Mundo
“Existir é resistir”
Raffoul Goust, músico brasileiro que vive na Palestina, relata o medo e as angústias de morar na região


Raffoul Goust, natural de São Bento do Sul, norte de Santa Catarina, deixou o Brasil para viver na Palestina. Filho de imigrantes alemães e portugueses, a única recordação de infância que o liga ao Oriente Médio é um velho quadro na sala da casa de sua tia-avó, casada com um sírio, da mesquita Al-Aqsa, em Jerusalém. Aos 39 anos, graduado, mestre e doutor em Antropologia pela Universidade Federal do Paraná, Goust cursa pós-doutorado na Universidade de São Paulo. Mora em Ramallah, cidade com pouco mais de 32 mil habitantes e sede do governo da Autoridade Nacional Palestina. Na prática, a cidade funciona como “capital de fato” ou “provisória”, enquanto a população sonha em governar Jerusalém.

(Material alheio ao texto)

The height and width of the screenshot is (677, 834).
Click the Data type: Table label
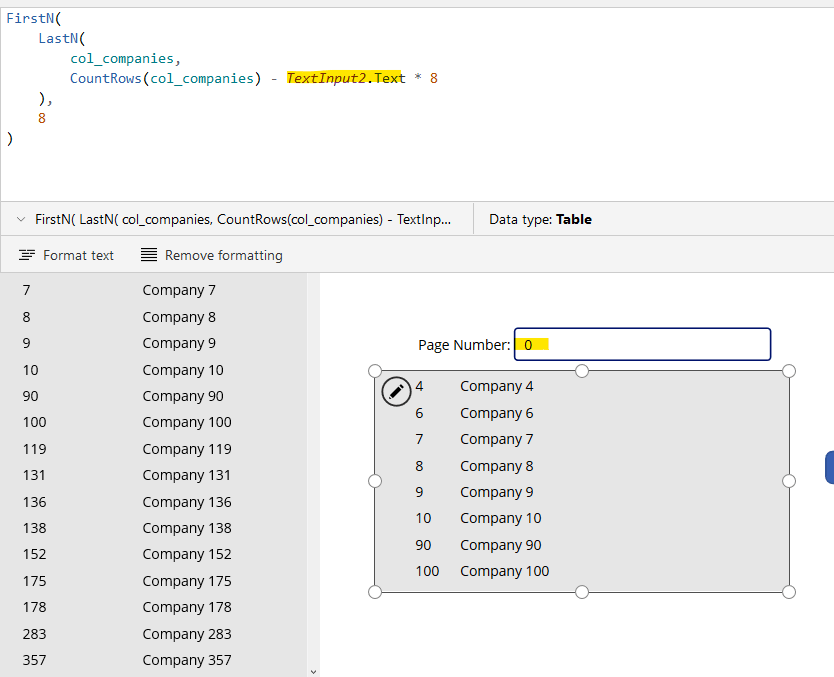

Graduado em música, composição e regência, Goust trabalha como professor de violão em conservatórios. E divide seu tempo entre as aulas e os projetos sociais com crianças e adolescentes do campo de refugiados de Kalandia, nas cercanias de Jerusalém, e no vilarejo de Deir Al-Ghusun, fronteira entre Israel e a Cisjordânia. É a sua terceira passagem por terras palestinas desde 2014. Foi assim nas pesquisas de mestrado e doutorado e, agora, no pós-doutorado.

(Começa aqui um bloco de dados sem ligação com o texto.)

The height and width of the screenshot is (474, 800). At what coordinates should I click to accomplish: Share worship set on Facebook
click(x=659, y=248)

Goust está há quatro anos no país. “Meu interesse em vir para cá teve duas vertentes. A primeira, para tentar entender um pouco mais sua história, dilemas e contradições. A segunda foi a música local. O tema da minha dissertação de mestrado foi o uso político de práticas e produções musicais palestinas.” A tese do doutorado tratou da construção de uma “Palestina única em termos cartográficos e terminologias locais de espaço”.

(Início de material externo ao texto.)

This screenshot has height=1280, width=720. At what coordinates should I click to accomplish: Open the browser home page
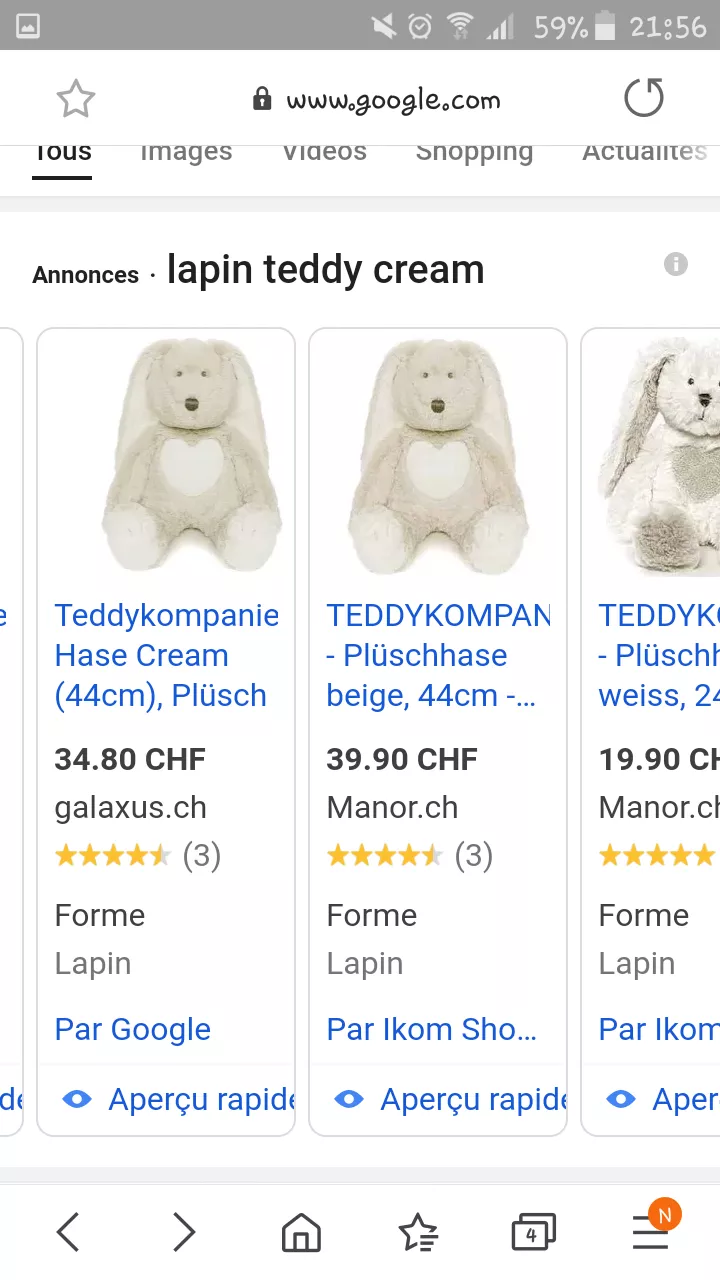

O brasileiro confessa “certa parcimônia” em descrever o cotidiano apenas pelas lentes da “ocupação sionista”. Explica que o país não se resume à Cisjordânia e à Faixa de Gaza, mas alcança todo o espaço ocupado pelos israelenses desde 1948. “A Palestina tem vida, os moradores trabalham, se relacionam, se divertem, saem à noite para tomar cerveja.” Como qualquer nação, a Palestina tem suas contradições, diz. Diferenças de classe, privilégios. “Aqui existem vida, amizades e divergências como qualquer outro lugar do planeta.”
Não é possível desconsiderar, no entanto, a violenta ocupação israelense. “Seria fechar os olhos para uma realidade colonial cruel, absurda e gritante.” Desde a sua chegada, Goust perdeu a conta dos eventos violentos. Recorda a primeira vez que presenciou uma cena de guerra na cidade de Birzeit, em 2014, na semana em que desembarcou no país. Por volta das 6 horas da manhã acordou com o som de explosões, parecido com bombas de efeito moral. Imaginou tratar-se de um acidente na obra ao lado, mas logo viu soldados israelenses em marcha. A reação foi imediata. Um grupo de crianças saiu à rua para montar uma barricada com os lixos dos contêineres e pneus. Em pouco tempo, jovens, adultos e idosos lançavam pedras contra as tropas inimigas. O exército israelense procurava dois palestinos. Um deles, que estivera preso, foi solto sob a condição de “expor os companheiros políticos”. Ao sair, negou-se a cumprir o acordo e acabou morto.
“Viver aqui é, ao mesmo tempo, lindo e terrível”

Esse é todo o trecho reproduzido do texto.